Анчарова открыто глумилась. Вера, которую Чардынин усадил на стул позади себя, увидела, как запунцовели уши и шея режиссера. «Сейчас будет скандал», — подумала она, удивляясь тому, насколько действительность не соответствует ее ожиданиям. Ожидания рисовали в воображении нечто похожее на подсмотренные некогда в щелочку театральные репетиции с участием тети Лены. В театре, выслушав объяснения режиссера, актеры разыгрывали сцену, после чего снова режиссер говорил «хорошо» или делал замечания. Иногда случались пререкания, но они носили спокойный характер, и последнее слово всегда оставалось за режиссером. Здесь же не столько снимали, сколько спорили, причем спорили ожесточенно, порой с руганью. Вера с Бачмановым появились в тот момент, когда оператор Рымалов, высокий, широкоплечий, с костистым лицом и хрящеватым орлиным носом, не слишком-то разбирая выражений отчитывал того самого угрюмого малого, которого Вера видела в коридоре нижнего этажа в день убийства Корниеловского. Сегодня малый выглядел еще угрюмее и вместо синей рубахи был одет в серую.
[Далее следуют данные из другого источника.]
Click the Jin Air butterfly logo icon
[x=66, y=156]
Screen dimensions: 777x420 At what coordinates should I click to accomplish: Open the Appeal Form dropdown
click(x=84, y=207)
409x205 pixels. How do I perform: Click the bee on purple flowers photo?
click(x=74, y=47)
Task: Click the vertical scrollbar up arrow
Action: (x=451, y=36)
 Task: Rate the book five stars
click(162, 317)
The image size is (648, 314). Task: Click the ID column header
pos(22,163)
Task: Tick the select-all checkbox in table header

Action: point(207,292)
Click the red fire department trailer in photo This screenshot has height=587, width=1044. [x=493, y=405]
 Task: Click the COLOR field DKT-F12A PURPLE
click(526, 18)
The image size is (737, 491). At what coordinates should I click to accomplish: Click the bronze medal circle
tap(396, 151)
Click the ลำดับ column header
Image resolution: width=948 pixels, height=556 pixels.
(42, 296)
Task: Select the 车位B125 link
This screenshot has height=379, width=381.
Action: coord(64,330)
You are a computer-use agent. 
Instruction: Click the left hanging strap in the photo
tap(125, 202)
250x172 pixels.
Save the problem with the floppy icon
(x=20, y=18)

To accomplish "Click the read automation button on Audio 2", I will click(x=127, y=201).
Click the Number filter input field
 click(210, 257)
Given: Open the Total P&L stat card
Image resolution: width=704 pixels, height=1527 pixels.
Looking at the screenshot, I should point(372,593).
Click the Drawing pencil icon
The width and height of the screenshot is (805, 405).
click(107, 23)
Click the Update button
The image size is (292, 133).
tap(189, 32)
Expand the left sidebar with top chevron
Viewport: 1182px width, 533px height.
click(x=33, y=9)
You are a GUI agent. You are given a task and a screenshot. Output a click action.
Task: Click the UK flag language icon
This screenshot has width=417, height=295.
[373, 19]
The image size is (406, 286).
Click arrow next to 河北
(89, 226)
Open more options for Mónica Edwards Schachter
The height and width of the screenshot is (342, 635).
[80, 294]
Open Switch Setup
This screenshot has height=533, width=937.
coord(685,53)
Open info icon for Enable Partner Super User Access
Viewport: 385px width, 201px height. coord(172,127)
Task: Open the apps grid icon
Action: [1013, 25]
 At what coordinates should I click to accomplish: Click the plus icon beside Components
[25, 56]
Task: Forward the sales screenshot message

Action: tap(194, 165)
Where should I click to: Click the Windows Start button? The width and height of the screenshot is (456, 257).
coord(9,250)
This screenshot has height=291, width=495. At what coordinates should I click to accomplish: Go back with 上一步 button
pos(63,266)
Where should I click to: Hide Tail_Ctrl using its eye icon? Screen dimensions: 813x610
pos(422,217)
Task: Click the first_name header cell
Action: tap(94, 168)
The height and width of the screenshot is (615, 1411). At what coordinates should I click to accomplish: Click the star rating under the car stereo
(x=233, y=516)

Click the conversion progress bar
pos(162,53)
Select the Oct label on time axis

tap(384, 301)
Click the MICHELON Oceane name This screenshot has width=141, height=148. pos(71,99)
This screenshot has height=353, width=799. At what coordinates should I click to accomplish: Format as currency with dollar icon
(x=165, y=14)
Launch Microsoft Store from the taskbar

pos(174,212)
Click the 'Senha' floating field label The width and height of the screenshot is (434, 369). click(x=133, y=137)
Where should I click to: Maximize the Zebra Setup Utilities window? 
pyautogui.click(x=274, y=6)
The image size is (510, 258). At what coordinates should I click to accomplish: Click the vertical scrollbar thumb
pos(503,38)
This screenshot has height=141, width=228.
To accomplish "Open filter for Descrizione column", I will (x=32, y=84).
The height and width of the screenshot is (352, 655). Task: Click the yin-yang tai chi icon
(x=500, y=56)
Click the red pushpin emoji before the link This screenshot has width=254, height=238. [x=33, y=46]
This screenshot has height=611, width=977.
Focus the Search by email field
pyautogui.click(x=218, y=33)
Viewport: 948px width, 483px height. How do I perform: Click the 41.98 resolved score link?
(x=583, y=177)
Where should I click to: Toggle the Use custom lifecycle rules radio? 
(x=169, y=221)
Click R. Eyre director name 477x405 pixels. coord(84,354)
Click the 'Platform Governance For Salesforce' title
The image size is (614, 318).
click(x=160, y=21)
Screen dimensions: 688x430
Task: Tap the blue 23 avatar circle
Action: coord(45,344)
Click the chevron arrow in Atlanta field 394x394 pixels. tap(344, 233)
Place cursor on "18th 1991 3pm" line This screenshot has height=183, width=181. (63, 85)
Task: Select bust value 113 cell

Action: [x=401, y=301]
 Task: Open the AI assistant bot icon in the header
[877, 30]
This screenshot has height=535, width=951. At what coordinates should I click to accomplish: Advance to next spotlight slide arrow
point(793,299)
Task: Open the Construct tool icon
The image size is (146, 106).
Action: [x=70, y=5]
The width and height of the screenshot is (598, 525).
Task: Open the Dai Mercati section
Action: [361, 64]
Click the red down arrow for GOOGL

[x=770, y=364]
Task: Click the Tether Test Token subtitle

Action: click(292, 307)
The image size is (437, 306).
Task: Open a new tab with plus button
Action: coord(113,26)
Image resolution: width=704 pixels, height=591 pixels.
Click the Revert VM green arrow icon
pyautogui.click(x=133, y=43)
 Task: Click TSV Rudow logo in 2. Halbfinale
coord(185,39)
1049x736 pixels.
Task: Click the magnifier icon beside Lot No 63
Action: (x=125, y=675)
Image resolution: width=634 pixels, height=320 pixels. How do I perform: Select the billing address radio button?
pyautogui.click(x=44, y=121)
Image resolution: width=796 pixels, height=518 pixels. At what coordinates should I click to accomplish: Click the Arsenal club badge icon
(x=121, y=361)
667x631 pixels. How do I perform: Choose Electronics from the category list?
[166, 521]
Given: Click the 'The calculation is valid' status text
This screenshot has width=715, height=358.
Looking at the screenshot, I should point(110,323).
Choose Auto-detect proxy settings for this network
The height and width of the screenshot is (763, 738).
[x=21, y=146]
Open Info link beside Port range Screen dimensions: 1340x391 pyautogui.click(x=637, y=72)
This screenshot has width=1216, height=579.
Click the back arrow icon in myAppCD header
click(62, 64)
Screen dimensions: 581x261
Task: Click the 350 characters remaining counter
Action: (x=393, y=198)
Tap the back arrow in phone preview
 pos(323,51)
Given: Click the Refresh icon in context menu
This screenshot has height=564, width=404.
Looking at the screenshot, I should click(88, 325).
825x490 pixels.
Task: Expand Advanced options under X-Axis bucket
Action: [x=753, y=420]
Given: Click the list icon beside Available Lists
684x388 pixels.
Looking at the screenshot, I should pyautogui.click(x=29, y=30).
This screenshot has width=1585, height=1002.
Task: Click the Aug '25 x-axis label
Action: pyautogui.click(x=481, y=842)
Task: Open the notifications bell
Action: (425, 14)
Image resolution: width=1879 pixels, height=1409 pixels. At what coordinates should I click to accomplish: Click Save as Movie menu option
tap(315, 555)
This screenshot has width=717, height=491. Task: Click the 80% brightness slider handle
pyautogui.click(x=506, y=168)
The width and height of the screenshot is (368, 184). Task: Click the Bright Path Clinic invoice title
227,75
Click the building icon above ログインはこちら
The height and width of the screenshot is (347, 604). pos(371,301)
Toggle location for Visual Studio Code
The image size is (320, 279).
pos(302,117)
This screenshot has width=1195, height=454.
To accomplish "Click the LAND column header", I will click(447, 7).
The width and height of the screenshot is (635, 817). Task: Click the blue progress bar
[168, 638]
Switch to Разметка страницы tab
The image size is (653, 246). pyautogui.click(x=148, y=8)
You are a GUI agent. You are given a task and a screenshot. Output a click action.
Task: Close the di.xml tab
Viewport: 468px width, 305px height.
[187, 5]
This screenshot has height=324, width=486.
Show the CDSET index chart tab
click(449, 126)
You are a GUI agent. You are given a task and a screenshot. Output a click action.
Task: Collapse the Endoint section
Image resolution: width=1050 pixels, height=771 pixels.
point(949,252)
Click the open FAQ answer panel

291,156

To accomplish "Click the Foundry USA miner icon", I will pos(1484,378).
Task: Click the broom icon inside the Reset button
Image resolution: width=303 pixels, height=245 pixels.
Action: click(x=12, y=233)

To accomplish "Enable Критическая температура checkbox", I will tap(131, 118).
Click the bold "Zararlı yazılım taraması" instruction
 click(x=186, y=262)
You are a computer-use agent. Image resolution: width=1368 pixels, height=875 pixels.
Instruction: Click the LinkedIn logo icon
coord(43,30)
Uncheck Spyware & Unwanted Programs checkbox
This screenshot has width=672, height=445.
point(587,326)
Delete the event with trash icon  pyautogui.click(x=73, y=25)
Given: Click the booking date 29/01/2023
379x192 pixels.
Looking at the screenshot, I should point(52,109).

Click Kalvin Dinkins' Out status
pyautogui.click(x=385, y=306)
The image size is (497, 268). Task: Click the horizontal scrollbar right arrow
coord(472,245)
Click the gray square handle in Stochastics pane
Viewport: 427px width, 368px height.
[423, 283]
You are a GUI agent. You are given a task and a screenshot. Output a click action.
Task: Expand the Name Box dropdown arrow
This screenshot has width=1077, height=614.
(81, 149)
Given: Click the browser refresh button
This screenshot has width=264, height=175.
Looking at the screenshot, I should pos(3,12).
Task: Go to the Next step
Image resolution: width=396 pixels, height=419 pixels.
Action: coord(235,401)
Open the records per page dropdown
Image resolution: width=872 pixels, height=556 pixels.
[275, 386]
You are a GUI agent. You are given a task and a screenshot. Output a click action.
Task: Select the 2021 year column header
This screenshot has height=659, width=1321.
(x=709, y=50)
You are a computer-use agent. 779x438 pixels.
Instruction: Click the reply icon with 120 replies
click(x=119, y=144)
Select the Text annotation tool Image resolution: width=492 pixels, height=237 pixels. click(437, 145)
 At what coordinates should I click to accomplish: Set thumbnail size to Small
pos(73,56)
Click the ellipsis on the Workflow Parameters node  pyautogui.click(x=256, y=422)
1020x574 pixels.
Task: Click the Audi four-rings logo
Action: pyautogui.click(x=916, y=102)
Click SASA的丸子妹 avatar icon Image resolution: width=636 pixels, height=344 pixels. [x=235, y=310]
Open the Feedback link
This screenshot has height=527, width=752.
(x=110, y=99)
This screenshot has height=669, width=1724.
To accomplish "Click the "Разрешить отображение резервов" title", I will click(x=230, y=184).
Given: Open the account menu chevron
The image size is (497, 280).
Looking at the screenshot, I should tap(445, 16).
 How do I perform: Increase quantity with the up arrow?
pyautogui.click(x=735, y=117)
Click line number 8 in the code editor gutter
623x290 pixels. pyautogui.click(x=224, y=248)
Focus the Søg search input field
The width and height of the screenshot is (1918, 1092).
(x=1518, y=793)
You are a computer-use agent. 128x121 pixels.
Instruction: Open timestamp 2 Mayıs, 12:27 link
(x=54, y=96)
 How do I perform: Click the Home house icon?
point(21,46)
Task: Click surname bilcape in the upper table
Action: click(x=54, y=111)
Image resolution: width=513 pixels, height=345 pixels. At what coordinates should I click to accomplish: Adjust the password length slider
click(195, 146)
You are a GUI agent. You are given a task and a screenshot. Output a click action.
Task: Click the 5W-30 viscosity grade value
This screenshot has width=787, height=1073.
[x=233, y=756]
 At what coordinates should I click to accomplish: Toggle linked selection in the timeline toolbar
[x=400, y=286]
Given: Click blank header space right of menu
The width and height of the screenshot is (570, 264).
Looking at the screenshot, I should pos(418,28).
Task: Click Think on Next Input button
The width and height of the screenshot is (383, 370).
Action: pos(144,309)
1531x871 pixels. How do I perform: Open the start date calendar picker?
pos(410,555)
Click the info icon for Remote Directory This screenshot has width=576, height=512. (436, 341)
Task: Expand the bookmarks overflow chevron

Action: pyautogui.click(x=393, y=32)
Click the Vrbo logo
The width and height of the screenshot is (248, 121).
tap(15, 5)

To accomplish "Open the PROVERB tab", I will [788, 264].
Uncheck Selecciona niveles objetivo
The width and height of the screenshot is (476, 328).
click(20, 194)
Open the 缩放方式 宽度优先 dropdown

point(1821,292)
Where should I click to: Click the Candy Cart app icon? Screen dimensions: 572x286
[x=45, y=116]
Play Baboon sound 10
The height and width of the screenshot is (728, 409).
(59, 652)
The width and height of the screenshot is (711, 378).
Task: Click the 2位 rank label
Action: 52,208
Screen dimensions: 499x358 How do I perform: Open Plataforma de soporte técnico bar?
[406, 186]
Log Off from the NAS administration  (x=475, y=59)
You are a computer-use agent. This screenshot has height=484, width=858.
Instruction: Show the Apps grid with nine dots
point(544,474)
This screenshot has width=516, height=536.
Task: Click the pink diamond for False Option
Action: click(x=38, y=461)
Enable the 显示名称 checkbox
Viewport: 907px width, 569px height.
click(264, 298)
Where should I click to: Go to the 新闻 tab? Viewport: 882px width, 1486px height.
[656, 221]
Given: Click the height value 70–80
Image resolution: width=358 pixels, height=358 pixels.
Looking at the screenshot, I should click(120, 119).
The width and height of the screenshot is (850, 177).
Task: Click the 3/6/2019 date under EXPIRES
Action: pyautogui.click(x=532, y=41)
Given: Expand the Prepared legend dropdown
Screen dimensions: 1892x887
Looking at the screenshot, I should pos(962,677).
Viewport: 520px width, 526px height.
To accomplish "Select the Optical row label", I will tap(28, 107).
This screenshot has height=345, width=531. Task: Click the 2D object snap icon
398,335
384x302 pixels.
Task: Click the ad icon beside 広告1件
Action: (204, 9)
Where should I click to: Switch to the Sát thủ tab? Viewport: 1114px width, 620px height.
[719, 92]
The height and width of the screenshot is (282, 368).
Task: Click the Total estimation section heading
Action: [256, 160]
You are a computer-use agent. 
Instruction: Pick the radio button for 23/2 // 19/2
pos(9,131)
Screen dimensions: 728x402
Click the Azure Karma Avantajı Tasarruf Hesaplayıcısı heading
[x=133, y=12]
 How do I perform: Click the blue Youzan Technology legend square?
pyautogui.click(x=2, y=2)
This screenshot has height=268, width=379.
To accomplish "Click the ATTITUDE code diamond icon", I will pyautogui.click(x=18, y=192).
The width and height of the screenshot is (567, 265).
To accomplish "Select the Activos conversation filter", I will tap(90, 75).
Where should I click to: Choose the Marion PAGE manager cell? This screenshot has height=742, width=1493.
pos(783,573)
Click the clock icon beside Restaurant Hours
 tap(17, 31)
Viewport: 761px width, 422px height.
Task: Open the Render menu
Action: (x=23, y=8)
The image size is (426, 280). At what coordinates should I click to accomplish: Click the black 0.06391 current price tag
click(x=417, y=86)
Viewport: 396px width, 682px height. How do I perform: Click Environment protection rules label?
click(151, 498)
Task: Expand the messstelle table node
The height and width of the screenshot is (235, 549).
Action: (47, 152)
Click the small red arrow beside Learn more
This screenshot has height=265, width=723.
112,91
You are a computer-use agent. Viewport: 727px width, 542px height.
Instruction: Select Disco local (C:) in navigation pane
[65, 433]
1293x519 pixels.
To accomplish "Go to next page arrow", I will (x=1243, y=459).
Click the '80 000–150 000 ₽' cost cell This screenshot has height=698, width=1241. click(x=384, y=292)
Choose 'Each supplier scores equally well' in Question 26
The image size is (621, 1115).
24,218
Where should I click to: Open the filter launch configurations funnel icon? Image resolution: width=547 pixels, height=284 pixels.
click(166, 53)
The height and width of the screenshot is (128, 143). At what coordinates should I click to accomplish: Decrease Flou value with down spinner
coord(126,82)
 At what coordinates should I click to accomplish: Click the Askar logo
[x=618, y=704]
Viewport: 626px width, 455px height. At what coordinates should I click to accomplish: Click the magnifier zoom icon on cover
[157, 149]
— Если тебе говорят «передвинь на аршин влево», то надо передвигать на аршин влево, а не тянуть назад, балда! — не говорил, а кричал Рымалов. — Тебе что, всякий раз в нужное место пальцем тыкать, столп ты Александрийский!
Только приготовились снимать сцену, в которой Бэла отказывается принимать подарки от Печорина, как Анчарова пожаловалась, что ей жарко и что сейчас потечет грим. На площадке и впрямь было очень жарко, не столько благодаря двум большим голландским печам, стоявшим у стен, сколько светильникам. Светильники были настоящими солнцами — и смотреть на них невозможно, и жар исходит. К неудовольствию Рымалова, светильники отодвинули дальше, а Анчарова ушла к окнам, то есть к стеклянной стене, выходившей на Житную, и долго стояла там, обмахиваясь веером. На съемочной площадке возникло небольшое оживление. Чардынин стал что-то обсуждать с Рымаловым, явно что-то профессиональное, потому что до Веры доносились слова «кадр», «план» и «перспектива». Актриса, игравшая татарку, приносящую подарки (будучи до самых глаз закутанной в платок, она выглядела старухой, но когда сняла его и выпрямила спину, оказалась молодой и весьма милой), начала кокетничать с актером Мозжаровым, игравшим Печорина. В Мозжарова можно было влюбляться сразу, не раздумывая. Роковой красавец — высокий лоб, вьющиеся каштановые волосы, прямой нос, большие выразительные глаза, «вкусные» губы, в которые так и подмывало впиться, четко очерченный подбородок, не большой и не маленький, а в самый раз. К Вере же подошел мужчина в черном шевиотовом костюме, представился Степаном Николаевичем, заведующим световыми эффектами («Мусинский, — вспомнила Вера, — бывший слесарь, талантливый самоучка, пьяница, социалист»), и начал рассказывать про то, как снимаются пожары. Видимо, пожары были венцом его профессии, самым трудным делом, и он хотел произвести впечатление.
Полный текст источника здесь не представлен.